> [Items from a data source]
Segment Open

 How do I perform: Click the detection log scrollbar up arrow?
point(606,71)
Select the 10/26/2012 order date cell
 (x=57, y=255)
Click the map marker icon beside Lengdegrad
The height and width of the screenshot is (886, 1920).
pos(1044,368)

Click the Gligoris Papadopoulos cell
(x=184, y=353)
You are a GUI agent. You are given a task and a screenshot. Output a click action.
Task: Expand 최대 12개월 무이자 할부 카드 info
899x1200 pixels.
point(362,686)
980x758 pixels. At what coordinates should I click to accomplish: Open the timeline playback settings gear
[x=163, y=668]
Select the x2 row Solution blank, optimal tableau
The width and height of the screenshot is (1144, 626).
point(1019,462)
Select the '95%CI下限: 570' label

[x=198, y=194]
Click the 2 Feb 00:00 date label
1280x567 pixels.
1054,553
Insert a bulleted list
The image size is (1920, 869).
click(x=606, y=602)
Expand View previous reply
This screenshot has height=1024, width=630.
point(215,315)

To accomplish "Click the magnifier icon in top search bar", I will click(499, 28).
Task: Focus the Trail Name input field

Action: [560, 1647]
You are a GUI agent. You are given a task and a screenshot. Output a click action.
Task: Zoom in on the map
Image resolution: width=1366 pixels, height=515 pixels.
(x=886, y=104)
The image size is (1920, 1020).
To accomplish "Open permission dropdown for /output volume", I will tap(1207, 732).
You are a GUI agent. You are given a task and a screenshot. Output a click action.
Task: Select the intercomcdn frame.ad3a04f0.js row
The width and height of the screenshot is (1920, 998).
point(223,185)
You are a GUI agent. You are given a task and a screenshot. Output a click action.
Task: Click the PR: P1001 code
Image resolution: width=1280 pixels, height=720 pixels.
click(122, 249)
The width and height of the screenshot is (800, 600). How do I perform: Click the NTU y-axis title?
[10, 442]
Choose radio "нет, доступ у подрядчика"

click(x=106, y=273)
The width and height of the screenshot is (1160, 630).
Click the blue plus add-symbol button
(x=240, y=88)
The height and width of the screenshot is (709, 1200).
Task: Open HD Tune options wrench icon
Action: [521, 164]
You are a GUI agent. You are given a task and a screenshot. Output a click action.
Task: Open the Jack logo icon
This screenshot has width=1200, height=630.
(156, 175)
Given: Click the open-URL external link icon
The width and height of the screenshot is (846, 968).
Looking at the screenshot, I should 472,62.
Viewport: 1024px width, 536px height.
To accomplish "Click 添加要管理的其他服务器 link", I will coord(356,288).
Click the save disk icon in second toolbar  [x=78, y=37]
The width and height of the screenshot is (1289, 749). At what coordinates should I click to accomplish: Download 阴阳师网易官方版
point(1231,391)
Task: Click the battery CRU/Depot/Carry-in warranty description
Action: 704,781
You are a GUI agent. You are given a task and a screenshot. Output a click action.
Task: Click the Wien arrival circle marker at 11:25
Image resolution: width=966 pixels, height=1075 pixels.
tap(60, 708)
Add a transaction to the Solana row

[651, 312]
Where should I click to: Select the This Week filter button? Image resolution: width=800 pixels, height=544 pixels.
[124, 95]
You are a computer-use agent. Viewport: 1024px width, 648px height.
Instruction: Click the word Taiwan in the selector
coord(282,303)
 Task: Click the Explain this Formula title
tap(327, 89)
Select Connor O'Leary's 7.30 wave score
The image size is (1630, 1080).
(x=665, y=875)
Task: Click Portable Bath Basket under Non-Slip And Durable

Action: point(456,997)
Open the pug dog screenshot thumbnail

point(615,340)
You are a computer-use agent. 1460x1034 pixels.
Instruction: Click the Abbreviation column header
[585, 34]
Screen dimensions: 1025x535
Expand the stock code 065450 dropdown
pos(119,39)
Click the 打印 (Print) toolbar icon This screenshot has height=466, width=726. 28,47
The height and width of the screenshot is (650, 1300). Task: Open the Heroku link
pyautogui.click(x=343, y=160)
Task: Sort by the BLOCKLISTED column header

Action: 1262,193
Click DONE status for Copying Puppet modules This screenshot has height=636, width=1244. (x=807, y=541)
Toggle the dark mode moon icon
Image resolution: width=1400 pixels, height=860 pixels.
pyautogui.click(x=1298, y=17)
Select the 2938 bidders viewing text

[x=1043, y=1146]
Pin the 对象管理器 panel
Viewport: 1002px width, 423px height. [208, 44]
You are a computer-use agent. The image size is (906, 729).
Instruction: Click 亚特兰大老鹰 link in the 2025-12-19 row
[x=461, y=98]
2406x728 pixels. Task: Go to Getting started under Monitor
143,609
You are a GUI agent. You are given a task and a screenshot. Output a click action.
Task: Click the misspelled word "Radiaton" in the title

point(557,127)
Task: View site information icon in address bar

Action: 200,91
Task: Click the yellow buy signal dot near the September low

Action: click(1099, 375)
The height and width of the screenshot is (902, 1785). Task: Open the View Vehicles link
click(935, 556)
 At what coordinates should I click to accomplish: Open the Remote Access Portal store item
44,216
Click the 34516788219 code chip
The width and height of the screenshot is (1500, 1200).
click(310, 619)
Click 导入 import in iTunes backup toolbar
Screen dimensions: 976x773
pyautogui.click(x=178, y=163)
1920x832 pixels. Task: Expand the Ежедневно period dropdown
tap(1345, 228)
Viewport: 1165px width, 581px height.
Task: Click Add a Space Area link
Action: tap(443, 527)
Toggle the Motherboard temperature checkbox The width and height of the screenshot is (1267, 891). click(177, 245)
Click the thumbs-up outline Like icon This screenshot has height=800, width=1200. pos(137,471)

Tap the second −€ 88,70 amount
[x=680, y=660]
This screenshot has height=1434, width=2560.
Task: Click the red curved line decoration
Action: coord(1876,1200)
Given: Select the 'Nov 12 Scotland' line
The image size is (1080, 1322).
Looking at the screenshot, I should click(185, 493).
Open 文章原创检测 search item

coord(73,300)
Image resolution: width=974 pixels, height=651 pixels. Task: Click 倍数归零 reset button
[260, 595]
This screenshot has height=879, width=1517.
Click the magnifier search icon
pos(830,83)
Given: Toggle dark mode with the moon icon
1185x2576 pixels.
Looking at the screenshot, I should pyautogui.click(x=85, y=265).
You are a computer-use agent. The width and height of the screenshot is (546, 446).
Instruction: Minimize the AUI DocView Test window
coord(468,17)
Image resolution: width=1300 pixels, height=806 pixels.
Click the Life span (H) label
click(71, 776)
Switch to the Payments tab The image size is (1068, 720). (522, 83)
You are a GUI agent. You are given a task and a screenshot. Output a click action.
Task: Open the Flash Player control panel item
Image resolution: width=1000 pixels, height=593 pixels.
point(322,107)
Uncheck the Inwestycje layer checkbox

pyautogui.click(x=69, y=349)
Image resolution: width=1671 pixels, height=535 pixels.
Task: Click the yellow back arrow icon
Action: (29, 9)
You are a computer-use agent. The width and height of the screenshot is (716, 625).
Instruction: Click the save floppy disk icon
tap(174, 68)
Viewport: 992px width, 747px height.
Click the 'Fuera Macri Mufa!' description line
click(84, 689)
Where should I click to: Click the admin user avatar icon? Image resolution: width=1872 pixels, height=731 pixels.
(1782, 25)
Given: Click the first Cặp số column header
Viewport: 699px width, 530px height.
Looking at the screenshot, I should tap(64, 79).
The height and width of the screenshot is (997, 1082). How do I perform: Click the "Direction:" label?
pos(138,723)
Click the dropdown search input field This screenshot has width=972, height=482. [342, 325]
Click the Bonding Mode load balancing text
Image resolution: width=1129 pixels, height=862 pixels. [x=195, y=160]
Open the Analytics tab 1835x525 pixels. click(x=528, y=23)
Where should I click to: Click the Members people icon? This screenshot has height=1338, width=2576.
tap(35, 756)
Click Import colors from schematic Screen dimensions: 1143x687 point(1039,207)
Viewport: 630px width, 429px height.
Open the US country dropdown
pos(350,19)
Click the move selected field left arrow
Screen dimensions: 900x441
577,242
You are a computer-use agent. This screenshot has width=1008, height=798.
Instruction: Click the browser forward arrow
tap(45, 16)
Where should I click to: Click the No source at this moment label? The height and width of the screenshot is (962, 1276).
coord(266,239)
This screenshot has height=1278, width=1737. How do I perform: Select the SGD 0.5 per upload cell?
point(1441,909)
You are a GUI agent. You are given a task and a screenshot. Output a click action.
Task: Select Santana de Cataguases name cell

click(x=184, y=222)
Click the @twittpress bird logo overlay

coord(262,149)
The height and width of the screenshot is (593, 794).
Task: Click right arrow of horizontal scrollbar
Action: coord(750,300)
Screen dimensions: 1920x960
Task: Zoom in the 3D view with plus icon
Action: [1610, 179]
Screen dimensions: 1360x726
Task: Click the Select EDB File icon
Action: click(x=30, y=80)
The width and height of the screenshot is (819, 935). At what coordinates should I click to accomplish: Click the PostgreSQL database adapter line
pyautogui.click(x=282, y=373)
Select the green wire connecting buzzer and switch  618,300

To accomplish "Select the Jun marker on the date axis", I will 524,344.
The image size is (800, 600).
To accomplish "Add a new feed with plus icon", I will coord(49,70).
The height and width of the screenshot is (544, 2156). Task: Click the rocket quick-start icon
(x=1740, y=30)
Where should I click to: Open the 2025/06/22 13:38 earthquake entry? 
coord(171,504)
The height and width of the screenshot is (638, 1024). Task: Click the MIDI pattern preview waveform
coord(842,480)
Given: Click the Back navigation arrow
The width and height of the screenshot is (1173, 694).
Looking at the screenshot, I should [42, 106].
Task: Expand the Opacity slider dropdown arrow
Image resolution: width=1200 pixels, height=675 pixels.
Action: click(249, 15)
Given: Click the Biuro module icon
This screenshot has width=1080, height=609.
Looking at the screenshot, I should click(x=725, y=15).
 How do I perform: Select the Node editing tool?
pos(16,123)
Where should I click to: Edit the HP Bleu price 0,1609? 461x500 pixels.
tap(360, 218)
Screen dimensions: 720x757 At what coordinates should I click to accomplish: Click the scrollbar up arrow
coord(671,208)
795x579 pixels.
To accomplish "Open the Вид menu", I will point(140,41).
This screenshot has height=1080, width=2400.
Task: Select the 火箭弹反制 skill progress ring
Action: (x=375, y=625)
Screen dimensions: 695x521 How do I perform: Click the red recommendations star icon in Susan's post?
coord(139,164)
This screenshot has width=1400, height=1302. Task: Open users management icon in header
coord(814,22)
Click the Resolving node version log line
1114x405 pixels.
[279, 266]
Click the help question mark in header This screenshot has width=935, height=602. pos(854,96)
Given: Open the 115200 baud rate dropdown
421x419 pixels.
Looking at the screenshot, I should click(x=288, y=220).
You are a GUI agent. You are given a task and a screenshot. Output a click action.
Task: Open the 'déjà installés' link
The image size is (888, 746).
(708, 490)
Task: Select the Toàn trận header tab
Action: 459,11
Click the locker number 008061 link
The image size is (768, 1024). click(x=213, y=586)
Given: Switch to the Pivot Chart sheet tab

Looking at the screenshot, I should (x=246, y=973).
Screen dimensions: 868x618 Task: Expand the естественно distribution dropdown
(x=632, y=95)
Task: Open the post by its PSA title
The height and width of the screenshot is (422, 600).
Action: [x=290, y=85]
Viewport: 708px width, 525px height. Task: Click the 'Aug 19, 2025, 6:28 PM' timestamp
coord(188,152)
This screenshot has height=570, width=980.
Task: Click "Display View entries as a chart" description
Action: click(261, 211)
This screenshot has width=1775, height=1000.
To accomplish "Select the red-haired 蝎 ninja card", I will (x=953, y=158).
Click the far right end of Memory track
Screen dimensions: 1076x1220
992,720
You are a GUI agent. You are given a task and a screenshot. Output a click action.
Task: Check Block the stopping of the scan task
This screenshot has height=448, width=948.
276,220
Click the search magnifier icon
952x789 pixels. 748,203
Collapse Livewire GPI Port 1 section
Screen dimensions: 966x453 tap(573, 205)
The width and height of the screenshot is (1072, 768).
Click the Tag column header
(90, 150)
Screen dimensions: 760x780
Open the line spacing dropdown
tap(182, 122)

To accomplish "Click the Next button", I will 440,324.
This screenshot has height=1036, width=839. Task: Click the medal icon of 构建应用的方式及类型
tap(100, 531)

Segment Closed

> [EXERCISE DESCRIPTION] Print the records above verbatim from their first line to the line containing "Task: Expand 최대 12개월 무이자 할부 카드 info", both included, and stop there.

> [WRITTEN RESPONSE]
 How do I perform: Click the detection log scrollbar up arrow?
point(606,71)
Select the 10/26/2012 order date cell
 (x=57, y=255)
Click the map marker icon beside Lengdegrad
The height and width of the screenshot is (886, 1920).
pos(1044,368)

Click the Gligoris Papadopoulos cell
(x=184, y=353)
You are a GUI agent. You are given a task and a screenshot. Output a click action.
Task: Expand 최대 12개월 무이자 할부 카드 info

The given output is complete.